Assignment:
Go line by line through the listing below and copy those that hold "agent".

Records for the task:
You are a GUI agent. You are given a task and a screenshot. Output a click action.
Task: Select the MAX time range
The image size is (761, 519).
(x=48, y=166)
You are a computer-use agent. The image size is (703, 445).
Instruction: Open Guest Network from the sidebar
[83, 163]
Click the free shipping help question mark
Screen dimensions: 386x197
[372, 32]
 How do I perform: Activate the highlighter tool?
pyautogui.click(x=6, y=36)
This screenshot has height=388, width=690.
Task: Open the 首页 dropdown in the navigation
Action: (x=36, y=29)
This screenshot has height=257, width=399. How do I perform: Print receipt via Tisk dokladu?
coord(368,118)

---

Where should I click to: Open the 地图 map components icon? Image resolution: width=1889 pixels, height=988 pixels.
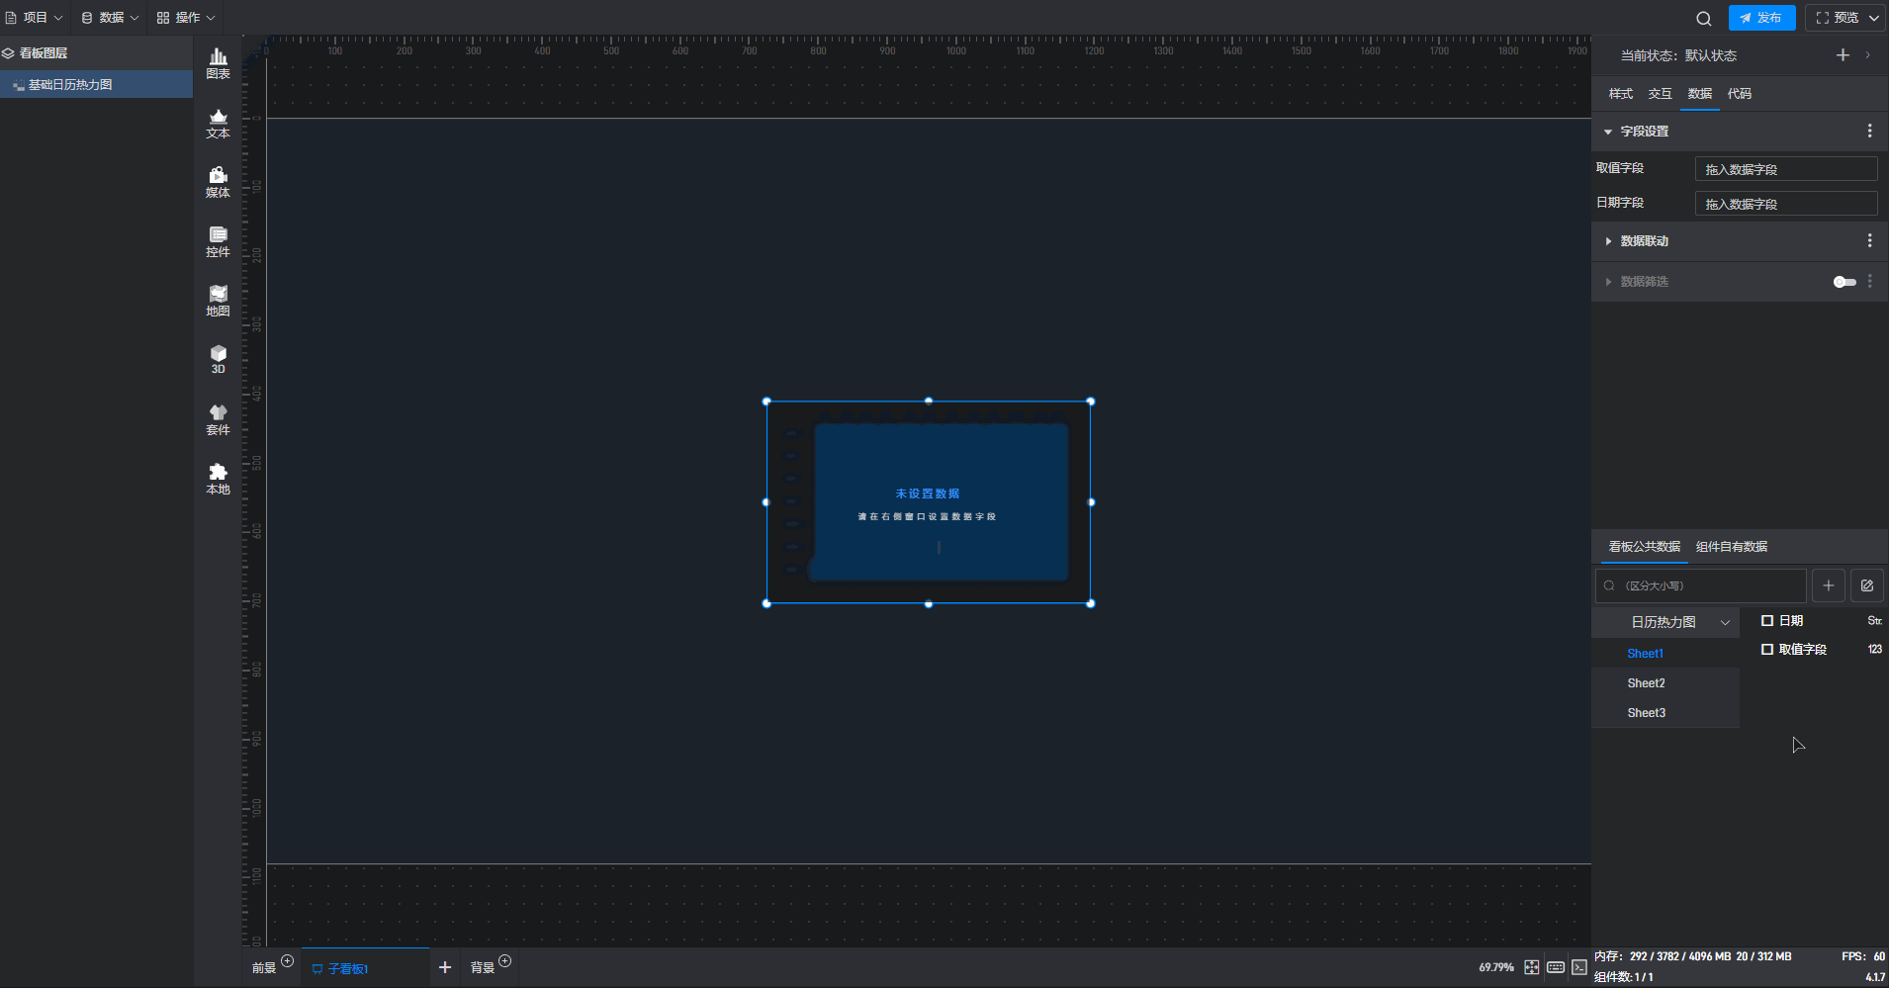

Exercise answer:
You are a GUI agent. You are given a task and a screenshot. Output a click action.
You are a computer-use agent. The image size is (703, 445).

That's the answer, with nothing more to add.